Friday, January 15, 2010

What it means to be human – Pierluigi Mancinelli

Recently I was asked to give my thoughts regarding this question to the class, and can say I failed in providing a coherent view (as often occurs with me and my ambiguity in describing my thoughts in person). But I’ll now present to you my fine-tuned “raison d’être” (reason for being).

Being human is to me—in exclusion of all “puffy” and “hopeful” senses here—what you make of it, and how this creation of your making interacts with others’ (almost identical) creation. From these involuntary interactions between one another follow reactions or responses to you as creature and modus (or “way of being"), and the later ensuing of miscellaneous phenomena that in combination weave together an arrangement we name “our lives” and the immediate world we live in.

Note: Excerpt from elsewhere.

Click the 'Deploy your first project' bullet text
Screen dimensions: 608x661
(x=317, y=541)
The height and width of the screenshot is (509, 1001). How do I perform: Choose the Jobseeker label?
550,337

Where most of us get lost and bogged in is in this fabrication of what we choose to be and why we choose to be it. People have come to assume that everything regarding an individual follows minute change but remains in conclusion static and in some way preordained; be this personality-wise, likes and dislikes, limitations and illimitable talents, or one or another family "code" or expectation passed down through generations. Many of us could not be further from the truth; and I shall reproduce my previously given reasoning for this (which I gave in my “Inspirational individual” assignment): “... that abstract concept that there isn’t one exclusive line or path life goes by, and which one person (you) follows. Just because two things aren’t compatible—[Aleister Crowley’s outlandish and eccentric ways and the basis of a youth-inspiring assignment], for example—doesn’t necessarily mean they have to be. And that one could in all instances—however pristine and unchangeable you've been lead to believe these definitions are exclusive to you—shift trajectory and be one moment a 'specific' individual (with all his or her 'unique' bequeathing), and the next moment follow the functioning perceived characteristically as pertaining to another type of person."

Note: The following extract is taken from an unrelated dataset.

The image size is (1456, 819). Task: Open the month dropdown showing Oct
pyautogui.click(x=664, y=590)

Being human therefore has (to me at least) nothing to do with how much I love this or that, who I choose to spend my time with, or any further interdependence. It is in fact just me in a world where I paint the painting of what is to be around the "me"—and how sound or unsound I sketch it based on whatever be it that is convenient to me at any given time, and as long as it affirms the obtaining of what it is I want/quenches my hedonistic thirst—and the experiences that arise with having to confront others that also seek (be it consciously or unconsciously, and in whichever intent) to procure what it is they want as well. Being human, and having to go through the life we've (as I've stated above) create, is about having to deal with what scenarios arise from this intense "egoism" or “Me über alles” (wish you to call it so) that is imbedded at the moment of conception into the nature of this weak beast which all of us, including myself are; and which varies not in this imbedded thing itself, but only in it its degree.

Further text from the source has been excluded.